Memory requests=limits=768Mi. BGSAVE + AOF-rewrite fork can double RSS via COW; auto-aof-rewrite-percentage=200 + auto-aof-rewrite-min-size=128mb tune down rewrite frequency.
Service redis-master (name/DNS unchanged across the HA teardown so no consumer needed editing). Keel opt-out (keel.sh/policy=never, label + annotation) — a prior patch-bump to :8.0.6-alpine rejected the AOF config and crashed it.
Weekly RDB backup to NFS (/srv/nfs/redis-backup/, Sunday 03:00, 28-day retention, Pushgateway metrics).
Auth disabled — NetworkPolicy is the isolation layer. requirepass + creds rollout to all clients remains a planned follow-up.
Downtime model: a single instance means a pod restart (image bump, node drain, OOM) is a few-seconds cluster-wide Redis blip. Explicitly accepted (Viktor, 2026-05-30) as the price of eliminating the HA failure modes below. There is no PDB (a single-replica PDB would only block node drains).

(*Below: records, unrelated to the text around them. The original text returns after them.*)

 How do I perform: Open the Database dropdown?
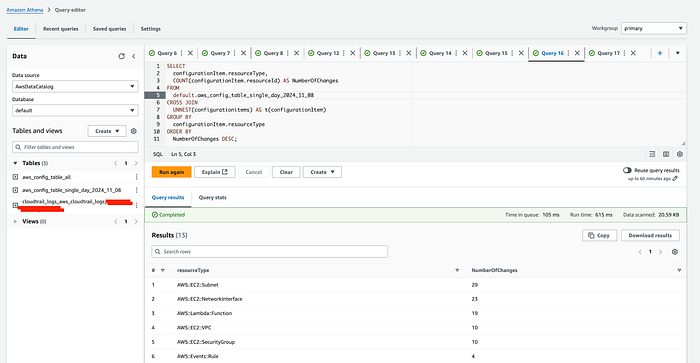tap(75, 110)
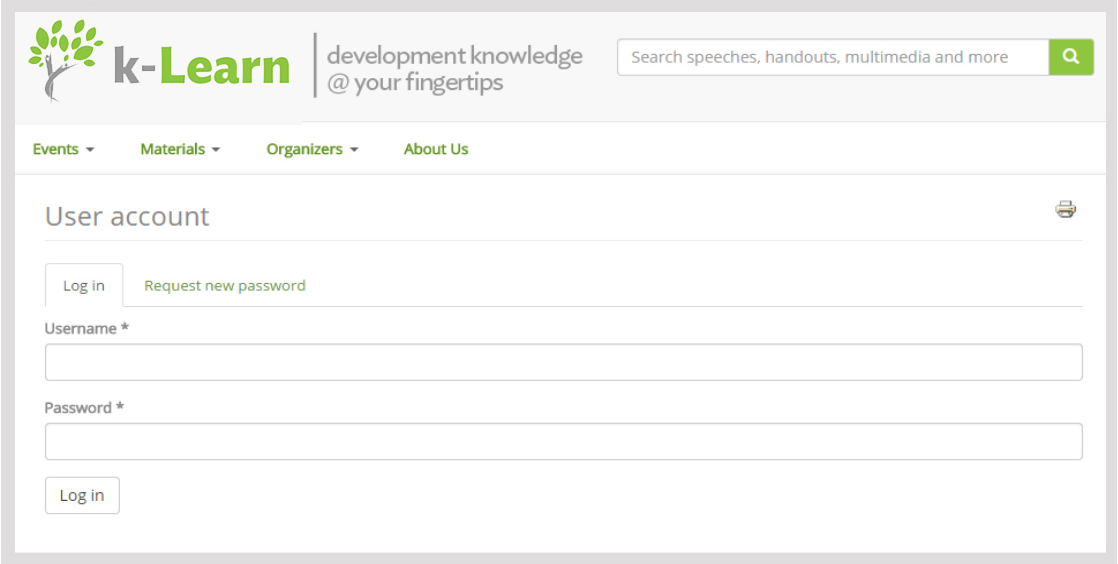This screenshot has width=1118, height=564.
Task: Click the k-Learn tree logo
Action: click(66, 61)
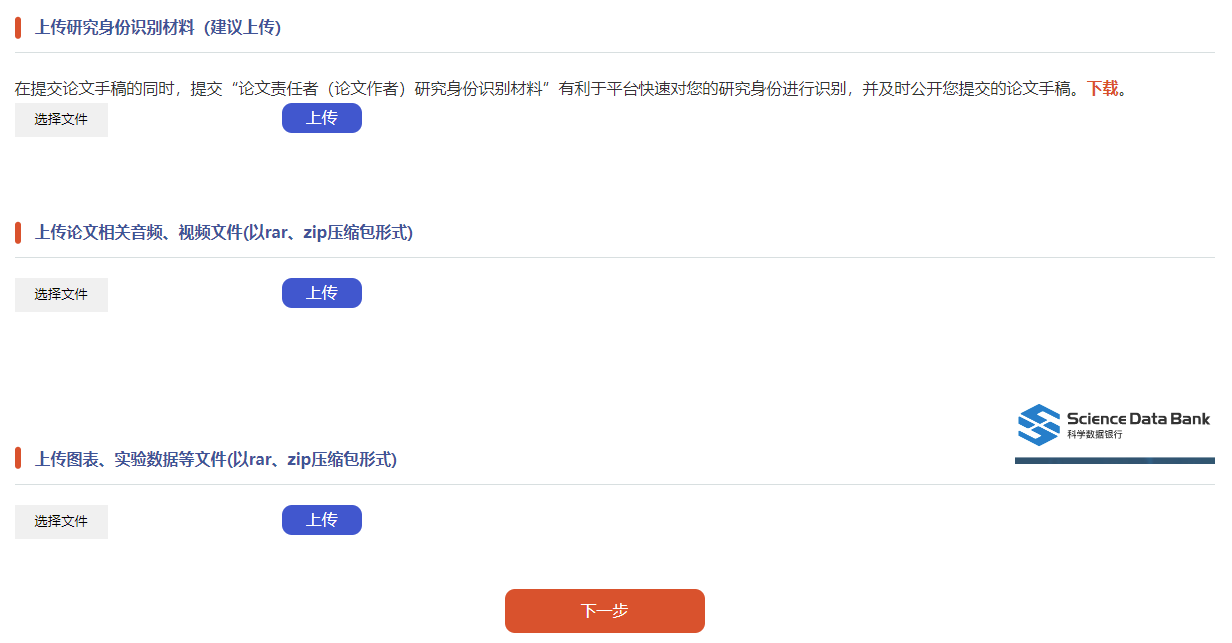Click the orange marker beside the audio/video heading
This screenshot has width=1232, height=643.
pyautogui.click(x=18, y=233)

Observability: oliver006/redis_exporter:v1.62.0 sidecar on port 9121, auto-scraped. Alerts: RedisDown, RedisMemoryPressure (>80%), RedisEvictions, RedisForkLatencyHigh, RedisAOFRewriteLong, RedisBackupStale, RedisBackupNeverSucceeded. (RedisReplicationLagHigh + RedisReplicasMissing removed with the replicas.)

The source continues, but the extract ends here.